Two other polls have recently been cited-in Newsday, The New Republic, and the Washington Post-as evidence that expanded federal funding for embryonic stem-cell research is a political winner. An NBC/Wall Street Journal poll found 71 percent support for the research, but made no distinction between allowing it and funding it and, yup, doesn't mention the destruction of human embryos.

By far the worst of the polls was an amply-publicized one done by Peter D. Hart Research Associates that found 65 percent support for increased funding. Their poll also established the "fact" that the more informed voters were, the more likely they were to support the funding. The poll treated voters as "informed" after they were told that "stem cell research offers the best hope we have today for curing such diseases as Alzheimer's, diabetes, heart disease, and cancer, which today cause pain and suffering to more than 100 million Americans," and that "highly respected" organizations like the American Medical Association and the National Institutes of Health support the funding. The inclusion of heart disease and cancer, done to reach the figure of "100 million Americans," is outrageous. The claim about the NIH is erroneous: They are part of the Bush administration, and do not take public-policy positions contrary to it. The polling firm threw in some inaccurate information about the details of Bush's stem-cell policy, too: again, information that could be expected to boost the poll's findings of support for funding.

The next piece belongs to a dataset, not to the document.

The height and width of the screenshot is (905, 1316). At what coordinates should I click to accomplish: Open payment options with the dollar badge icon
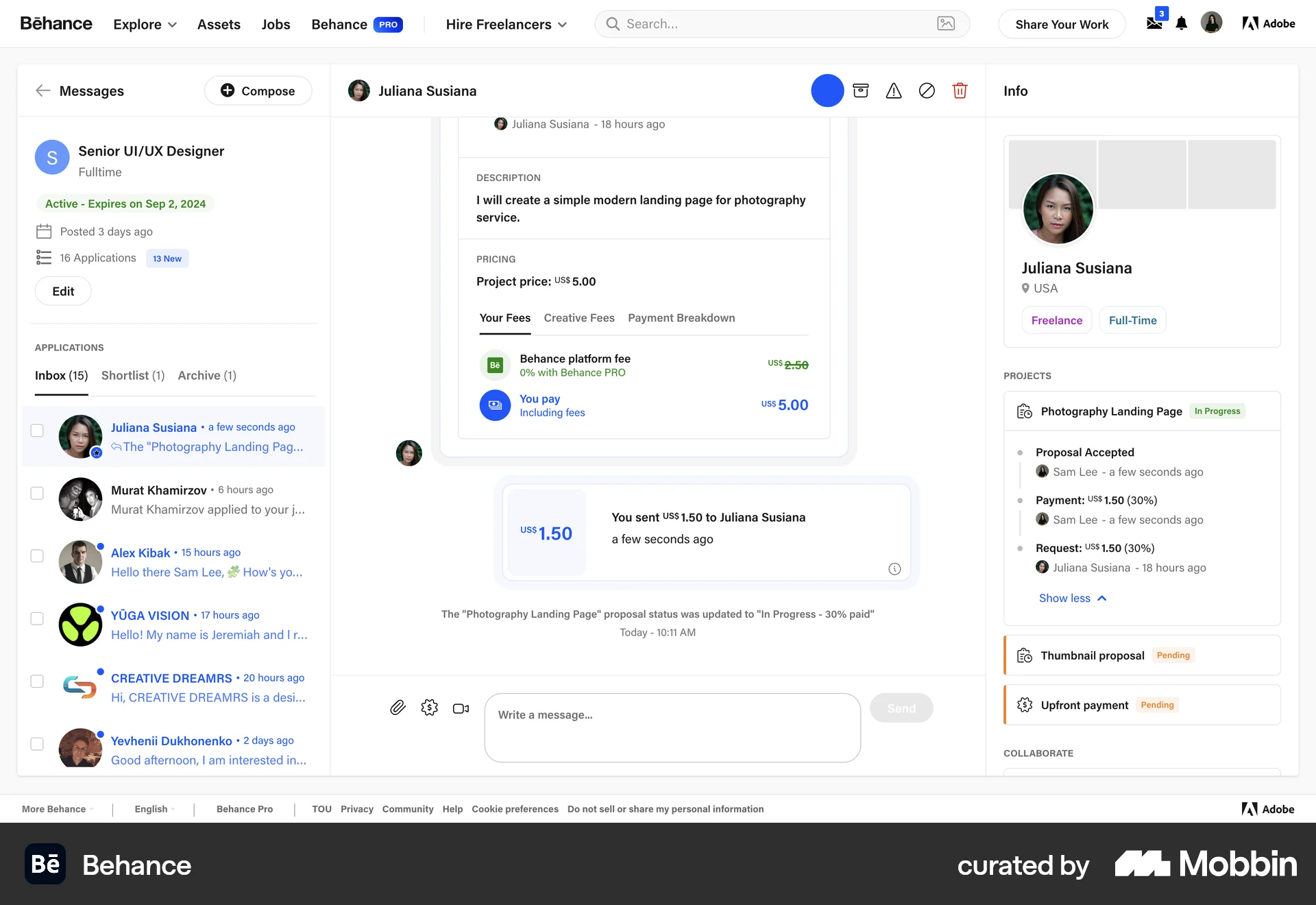[x=429, y=708]
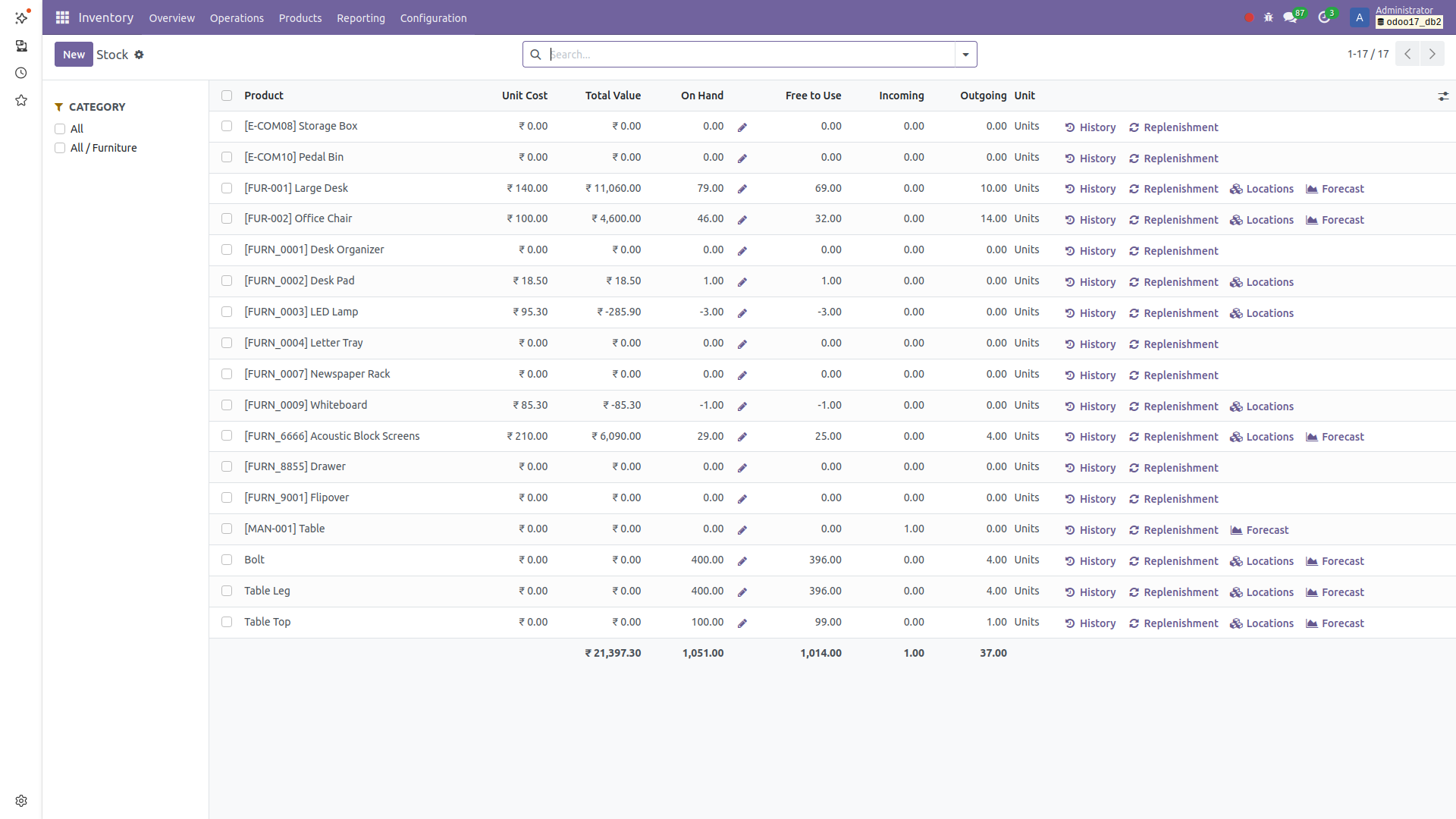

A recent study of the polling notes that the Catholic bishops were able to devise a poll that showed 70 percent opposition to funding. The author of the study, Matthew Nisbet, concludes: "The fact that the public can be influenced so much by how the questions are worded tells me that Americans are susceptible to be influenced by groups on both sides. It depends on who crafts a message that appeals most to the public." He also says, ""Polls show that the public doesn't know much about the science or the policy surrounding stem-cell research, and that means they really haven't solidified their opinions." Any honest student of public opinion has to acknowledge that there are often circumstances in which the public has no definite opinion about an issue.

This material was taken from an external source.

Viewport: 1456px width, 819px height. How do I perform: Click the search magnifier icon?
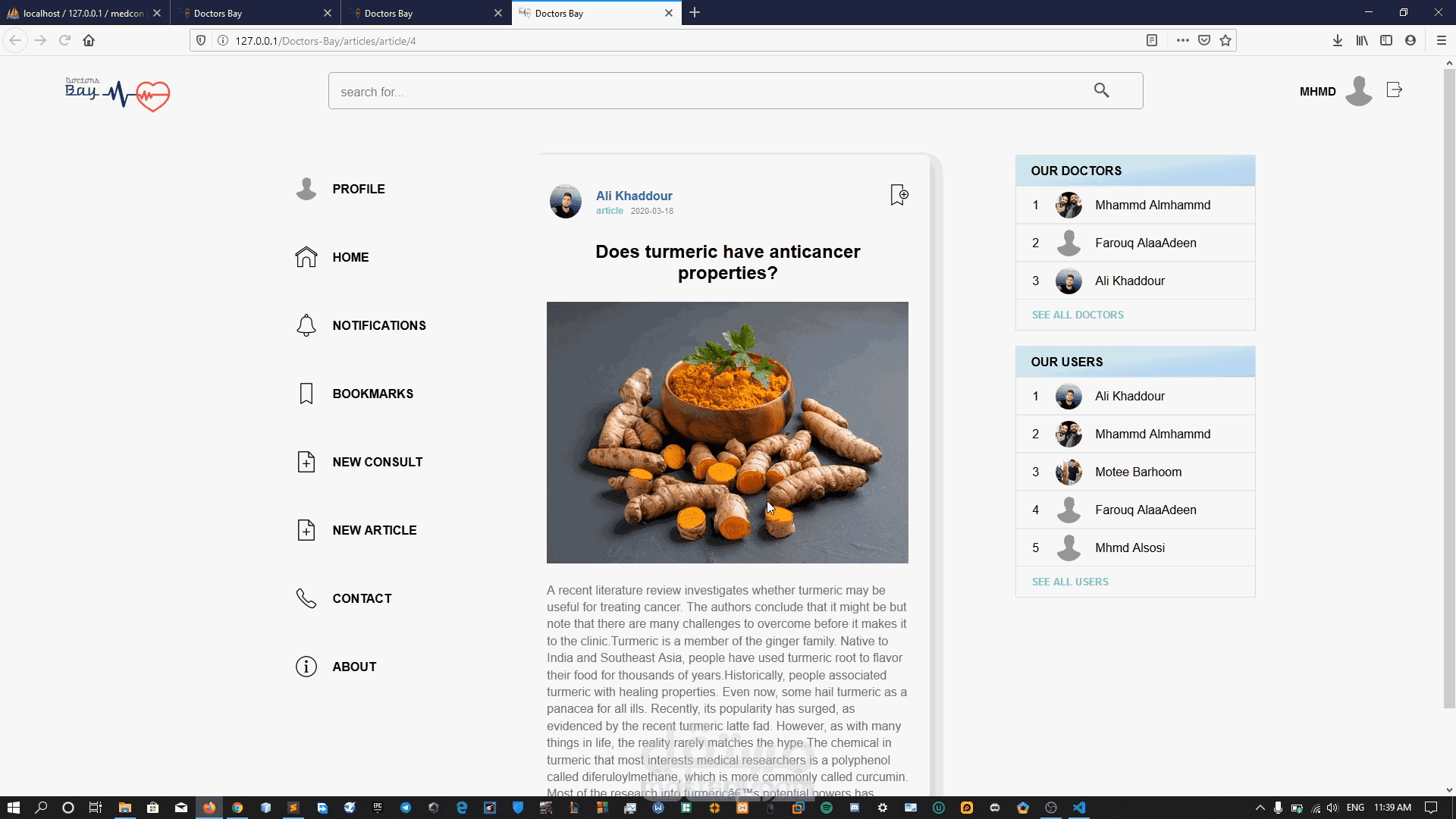click(x=1101, y=91)
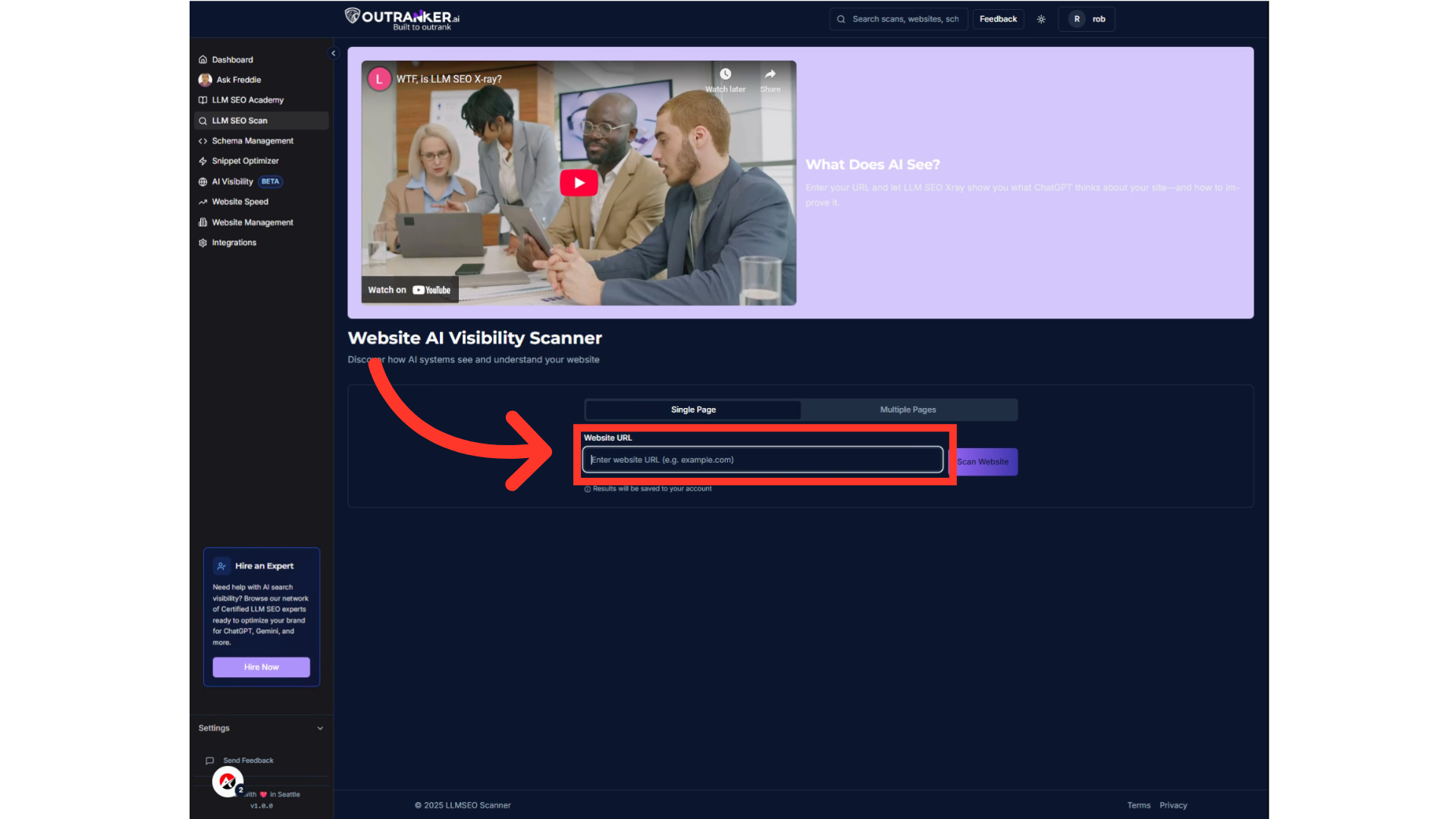Image resolution: width=1456 pixels, height=819 pixels.
Task: Open Ask Freddie avatar icon
Action: pos(205,80)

Even on their own terms, these polls generally do not establish that people are willing to vote on the basis of their support for funding the research. No doubt there are people all over the country who have been led to believe that more taxpayer dollars for this research will end the suffering of their loved ones. Many of them will no doubt vote on the issue. But the polling tells us nothing much about their numbers. The issue will probably thus work out as a plus for the Democrats, but perhaps a modest one. If it ends up being decisive, it will be because the election is so close that every other issue that moves more than 500 people is decisive, too.

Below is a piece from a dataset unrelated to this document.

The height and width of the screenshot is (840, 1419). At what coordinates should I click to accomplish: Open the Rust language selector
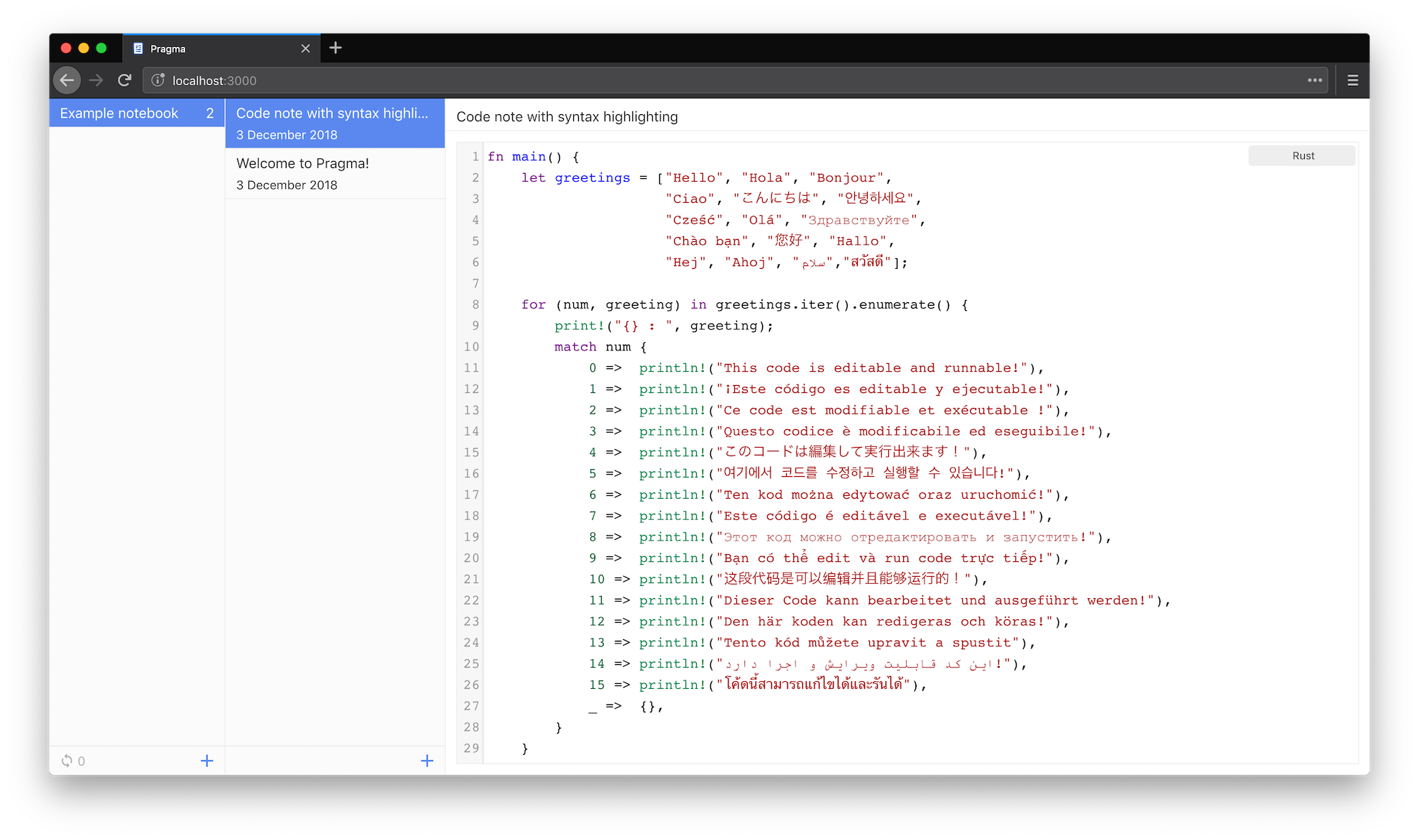1302,156
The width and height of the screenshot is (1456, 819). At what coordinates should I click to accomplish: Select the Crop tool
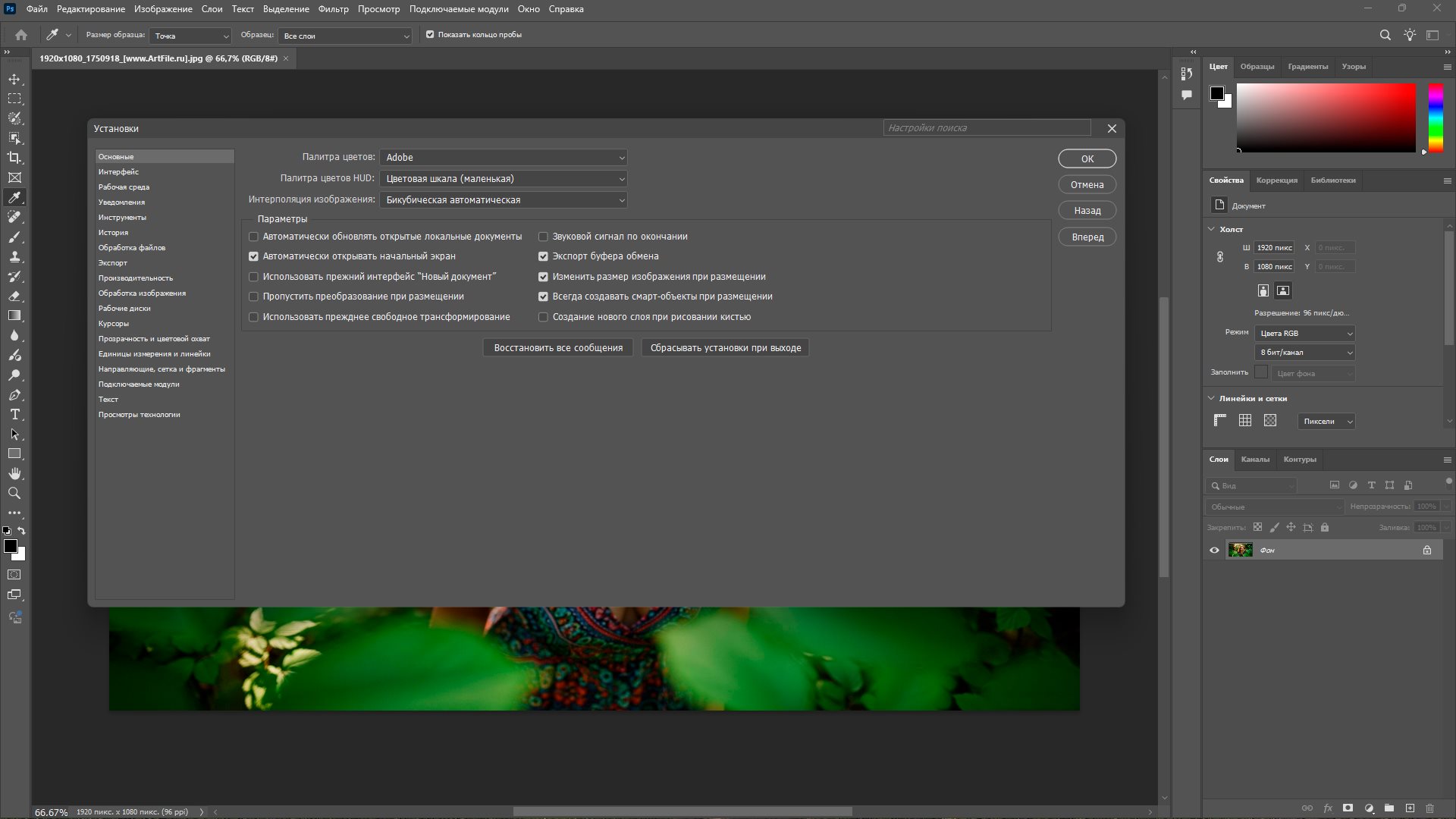click(x=14, y=158)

I assume that the Democrats are pushing this issue as hard as they are because they have found that it focus-groups well. When people hear that there are tremendous, "magical" benefits from research that is being blocked by a bunch of Bible-belt know-nothings, they are apt to respond favorably to the research. But White House aides are not worried about the prospect that the issue will come up during the presidential debates. If Kerry presses him on the issue, Bush can say that his policy allows private-sector stem-cell research to proceed. He can say that he supports funding for adult stem-cell research. He can say that he supports funding even for embryonic stem-cell research that meets ethical guidelines, even if his guidelines are stricter than the ones Kerry proposes. Most viewers will find that to be a reasonable and thoughtful position. Bush can then add that he strongly disagrees with Kerry on the cloning of human embryos for research purposes-an issue that might put Kerry on the defensive.

There's no getting around the fact that Democrats are excited about using the stem-cell issue, and Republicans are nervous. But if funding stem-cell research is such a great political winner, why do its advocates have to exaggerate its potential benefits so grossly? Why do they have to misrepresent Bush's policy? And why do they have to use bogus polls?